> Extracted information:
- Opening Delimiter -

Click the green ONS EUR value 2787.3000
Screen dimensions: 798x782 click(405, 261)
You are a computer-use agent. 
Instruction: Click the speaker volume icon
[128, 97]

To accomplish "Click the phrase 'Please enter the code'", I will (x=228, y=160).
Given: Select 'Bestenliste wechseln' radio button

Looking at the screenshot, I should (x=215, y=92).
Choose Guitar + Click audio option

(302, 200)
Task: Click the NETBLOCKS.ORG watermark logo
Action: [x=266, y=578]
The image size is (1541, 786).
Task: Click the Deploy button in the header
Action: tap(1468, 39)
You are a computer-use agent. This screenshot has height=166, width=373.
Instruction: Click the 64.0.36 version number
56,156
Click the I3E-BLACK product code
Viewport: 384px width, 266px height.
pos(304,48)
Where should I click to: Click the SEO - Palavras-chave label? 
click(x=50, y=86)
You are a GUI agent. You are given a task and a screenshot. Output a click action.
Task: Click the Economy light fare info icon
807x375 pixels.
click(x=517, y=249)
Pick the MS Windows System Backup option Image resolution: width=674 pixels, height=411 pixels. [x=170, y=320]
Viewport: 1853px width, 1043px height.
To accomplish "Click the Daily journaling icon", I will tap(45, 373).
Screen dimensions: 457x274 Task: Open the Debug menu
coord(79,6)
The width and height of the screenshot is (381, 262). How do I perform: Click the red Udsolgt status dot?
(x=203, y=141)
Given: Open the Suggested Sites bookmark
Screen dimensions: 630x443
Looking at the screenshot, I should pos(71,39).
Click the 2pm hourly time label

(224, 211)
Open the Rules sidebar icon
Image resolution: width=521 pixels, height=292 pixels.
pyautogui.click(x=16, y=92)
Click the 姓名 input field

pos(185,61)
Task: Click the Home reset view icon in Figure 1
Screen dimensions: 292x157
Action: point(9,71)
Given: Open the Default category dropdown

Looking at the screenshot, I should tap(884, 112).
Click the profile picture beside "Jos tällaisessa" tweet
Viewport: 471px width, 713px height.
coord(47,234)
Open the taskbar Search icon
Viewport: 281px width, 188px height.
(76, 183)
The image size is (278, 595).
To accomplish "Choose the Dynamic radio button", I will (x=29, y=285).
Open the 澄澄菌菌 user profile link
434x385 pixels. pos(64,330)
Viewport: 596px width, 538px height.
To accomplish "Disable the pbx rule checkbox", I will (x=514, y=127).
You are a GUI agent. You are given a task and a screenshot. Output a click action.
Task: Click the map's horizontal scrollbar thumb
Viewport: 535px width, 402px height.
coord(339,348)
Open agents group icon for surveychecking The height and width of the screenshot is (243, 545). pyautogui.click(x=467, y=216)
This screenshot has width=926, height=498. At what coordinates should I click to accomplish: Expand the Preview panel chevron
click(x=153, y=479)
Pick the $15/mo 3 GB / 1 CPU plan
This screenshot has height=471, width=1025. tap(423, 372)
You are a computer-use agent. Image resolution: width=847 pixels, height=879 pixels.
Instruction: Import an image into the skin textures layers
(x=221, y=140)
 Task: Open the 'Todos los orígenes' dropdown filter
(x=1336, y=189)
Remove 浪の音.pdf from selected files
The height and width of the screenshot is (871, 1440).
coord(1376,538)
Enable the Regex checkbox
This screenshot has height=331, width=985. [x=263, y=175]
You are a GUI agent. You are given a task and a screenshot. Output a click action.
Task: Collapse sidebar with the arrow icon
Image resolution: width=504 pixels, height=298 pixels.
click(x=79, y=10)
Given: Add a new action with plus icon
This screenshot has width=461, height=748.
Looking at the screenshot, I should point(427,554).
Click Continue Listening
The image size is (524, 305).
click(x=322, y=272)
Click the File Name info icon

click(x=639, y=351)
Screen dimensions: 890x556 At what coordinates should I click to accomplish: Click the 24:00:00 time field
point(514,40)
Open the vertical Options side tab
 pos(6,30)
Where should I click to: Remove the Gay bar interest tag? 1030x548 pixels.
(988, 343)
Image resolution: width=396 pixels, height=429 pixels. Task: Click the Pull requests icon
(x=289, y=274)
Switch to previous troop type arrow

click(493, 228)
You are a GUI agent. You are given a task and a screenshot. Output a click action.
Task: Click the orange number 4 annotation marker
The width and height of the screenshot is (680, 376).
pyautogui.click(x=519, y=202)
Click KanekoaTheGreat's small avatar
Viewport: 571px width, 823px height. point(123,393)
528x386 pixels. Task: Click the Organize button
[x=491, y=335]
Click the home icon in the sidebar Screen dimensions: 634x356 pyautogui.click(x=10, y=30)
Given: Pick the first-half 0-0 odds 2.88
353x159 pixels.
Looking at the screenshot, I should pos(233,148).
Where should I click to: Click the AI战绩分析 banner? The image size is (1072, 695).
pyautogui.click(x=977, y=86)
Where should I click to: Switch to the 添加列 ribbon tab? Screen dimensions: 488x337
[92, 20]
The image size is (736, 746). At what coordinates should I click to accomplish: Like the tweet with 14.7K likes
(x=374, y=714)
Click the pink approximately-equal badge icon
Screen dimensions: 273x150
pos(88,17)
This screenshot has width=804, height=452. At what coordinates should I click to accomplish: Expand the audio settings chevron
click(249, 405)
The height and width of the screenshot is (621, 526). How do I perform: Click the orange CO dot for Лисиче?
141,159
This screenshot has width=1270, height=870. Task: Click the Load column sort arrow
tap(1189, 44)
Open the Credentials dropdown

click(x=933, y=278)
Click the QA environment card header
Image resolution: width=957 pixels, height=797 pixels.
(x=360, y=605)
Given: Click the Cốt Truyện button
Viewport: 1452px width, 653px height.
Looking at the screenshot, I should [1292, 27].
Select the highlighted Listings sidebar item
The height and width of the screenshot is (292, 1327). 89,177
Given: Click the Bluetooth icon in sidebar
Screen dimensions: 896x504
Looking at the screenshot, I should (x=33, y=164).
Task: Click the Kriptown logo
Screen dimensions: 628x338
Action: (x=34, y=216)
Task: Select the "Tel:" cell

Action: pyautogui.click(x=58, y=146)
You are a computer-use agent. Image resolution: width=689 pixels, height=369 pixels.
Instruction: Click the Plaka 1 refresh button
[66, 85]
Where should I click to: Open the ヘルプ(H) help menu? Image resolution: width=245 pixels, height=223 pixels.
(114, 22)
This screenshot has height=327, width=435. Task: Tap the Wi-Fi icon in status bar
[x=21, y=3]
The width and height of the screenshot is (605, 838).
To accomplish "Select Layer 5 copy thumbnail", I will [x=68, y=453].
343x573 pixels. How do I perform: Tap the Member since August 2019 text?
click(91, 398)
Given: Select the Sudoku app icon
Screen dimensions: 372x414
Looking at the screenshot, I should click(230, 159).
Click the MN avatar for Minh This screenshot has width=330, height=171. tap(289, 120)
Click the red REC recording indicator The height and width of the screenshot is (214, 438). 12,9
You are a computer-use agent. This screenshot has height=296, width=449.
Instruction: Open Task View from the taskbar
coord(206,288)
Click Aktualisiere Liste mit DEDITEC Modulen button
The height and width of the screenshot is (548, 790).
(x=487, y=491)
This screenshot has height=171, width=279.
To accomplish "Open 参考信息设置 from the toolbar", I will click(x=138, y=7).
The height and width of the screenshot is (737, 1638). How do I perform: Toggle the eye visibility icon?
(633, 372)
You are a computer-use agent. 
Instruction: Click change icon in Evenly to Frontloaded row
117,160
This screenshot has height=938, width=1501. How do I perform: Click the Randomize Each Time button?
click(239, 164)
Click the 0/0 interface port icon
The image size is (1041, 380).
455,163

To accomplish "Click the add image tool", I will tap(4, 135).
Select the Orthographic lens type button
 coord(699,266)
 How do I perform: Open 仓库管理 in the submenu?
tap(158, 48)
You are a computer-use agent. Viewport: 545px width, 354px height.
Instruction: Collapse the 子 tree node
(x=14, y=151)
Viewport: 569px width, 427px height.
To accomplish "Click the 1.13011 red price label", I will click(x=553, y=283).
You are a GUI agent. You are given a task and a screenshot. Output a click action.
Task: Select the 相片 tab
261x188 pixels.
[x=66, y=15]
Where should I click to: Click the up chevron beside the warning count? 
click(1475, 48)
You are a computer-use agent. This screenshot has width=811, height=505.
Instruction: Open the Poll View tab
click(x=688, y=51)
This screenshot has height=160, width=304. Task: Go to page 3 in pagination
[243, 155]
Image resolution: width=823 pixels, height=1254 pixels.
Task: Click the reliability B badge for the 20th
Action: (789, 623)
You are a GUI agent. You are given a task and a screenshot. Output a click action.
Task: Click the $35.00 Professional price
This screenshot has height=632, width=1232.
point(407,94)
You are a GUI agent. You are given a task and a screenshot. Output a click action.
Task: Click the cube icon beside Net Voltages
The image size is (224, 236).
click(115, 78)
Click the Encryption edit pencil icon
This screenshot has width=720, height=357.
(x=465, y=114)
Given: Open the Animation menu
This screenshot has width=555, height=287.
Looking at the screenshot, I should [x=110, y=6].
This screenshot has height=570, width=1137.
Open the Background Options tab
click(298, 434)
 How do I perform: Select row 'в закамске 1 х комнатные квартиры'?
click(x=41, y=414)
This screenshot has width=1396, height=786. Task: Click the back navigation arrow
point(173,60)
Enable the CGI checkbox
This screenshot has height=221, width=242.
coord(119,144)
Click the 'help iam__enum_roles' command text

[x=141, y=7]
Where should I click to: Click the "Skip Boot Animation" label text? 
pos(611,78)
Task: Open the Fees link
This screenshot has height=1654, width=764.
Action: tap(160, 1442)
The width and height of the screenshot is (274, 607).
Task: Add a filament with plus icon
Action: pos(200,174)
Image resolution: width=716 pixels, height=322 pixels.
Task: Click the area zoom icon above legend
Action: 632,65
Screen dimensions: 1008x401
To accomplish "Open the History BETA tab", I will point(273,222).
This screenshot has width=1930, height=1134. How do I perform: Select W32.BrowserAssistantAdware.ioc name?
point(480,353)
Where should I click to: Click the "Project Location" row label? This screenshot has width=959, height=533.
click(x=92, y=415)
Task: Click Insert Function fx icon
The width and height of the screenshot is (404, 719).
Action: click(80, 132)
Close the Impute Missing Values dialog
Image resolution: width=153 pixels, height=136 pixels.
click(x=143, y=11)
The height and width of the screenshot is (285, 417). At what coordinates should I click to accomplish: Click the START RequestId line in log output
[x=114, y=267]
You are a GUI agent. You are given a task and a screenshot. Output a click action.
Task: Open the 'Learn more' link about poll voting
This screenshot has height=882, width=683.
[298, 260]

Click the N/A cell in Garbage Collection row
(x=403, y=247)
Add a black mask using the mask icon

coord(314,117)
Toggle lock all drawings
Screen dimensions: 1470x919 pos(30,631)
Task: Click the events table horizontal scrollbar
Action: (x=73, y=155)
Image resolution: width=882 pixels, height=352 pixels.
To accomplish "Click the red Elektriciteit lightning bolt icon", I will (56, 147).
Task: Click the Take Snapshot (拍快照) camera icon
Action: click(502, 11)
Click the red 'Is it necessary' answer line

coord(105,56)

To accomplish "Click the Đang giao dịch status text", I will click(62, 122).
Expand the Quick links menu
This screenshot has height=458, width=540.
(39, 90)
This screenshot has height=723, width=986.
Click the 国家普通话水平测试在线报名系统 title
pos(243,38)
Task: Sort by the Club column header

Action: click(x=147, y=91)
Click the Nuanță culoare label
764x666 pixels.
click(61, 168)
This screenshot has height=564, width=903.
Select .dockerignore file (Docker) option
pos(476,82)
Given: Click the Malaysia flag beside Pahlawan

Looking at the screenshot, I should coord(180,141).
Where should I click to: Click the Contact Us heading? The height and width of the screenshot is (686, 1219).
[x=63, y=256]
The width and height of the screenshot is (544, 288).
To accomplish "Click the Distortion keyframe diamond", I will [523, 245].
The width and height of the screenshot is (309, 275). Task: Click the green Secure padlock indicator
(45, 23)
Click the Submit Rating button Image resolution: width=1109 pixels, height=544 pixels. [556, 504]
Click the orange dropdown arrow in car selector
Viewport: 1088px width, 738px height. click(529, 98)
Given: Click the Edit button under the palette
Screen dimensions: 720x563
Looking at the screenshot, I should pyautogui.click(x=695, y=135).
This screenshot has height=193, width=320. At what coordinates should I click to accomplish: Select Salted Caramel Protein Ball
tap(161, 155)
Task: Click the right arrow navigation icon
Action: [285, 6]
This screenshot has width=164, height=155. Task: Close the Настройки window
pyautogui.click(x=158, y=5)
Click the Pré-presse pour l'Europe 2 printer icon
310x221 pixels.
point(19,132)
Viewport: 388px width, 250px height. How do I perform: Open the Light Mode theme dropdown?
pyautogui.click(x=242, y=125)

- Closing Delimiter -

In the entries above, the lines from the one bearing "Screen dimensions: 273x150" up to and including the one bearing "Given: Click the Bluetooth icon in sidebar" should be transcribed exactly; no other line is wanted.

> Solution:
Screen dimensions: 273x150
pos(88,17)
This screenshot has width=804, height=452. At what coordinates should I click to accomplish: Expand the audio settings chevron
click(249, 405)
The height and width of the screenshot is (621, 526). How do I perform: Click the orange CO dot for Лисиче?
141,159
This screenshot has width=1270, height=870. Task: Click the Load column sort arrow
tap(1189, 44)
Open the Credentials dropdown

click(x=933, y=278)
Click the QA environment card header
Image resolution: width=957 pixels, height=797 pixels.
(x=360, y=605)
Given: Click the Cốt Truyện button
Viewport: 1452px width, 653px height.
Looking at the screenshot, I should [1292, 27].
Select the highlighted Listings sidebar item
The height and width of the screenshot is (292, 1327). 89,177
Given: Click the Bluetooth icon in sidebar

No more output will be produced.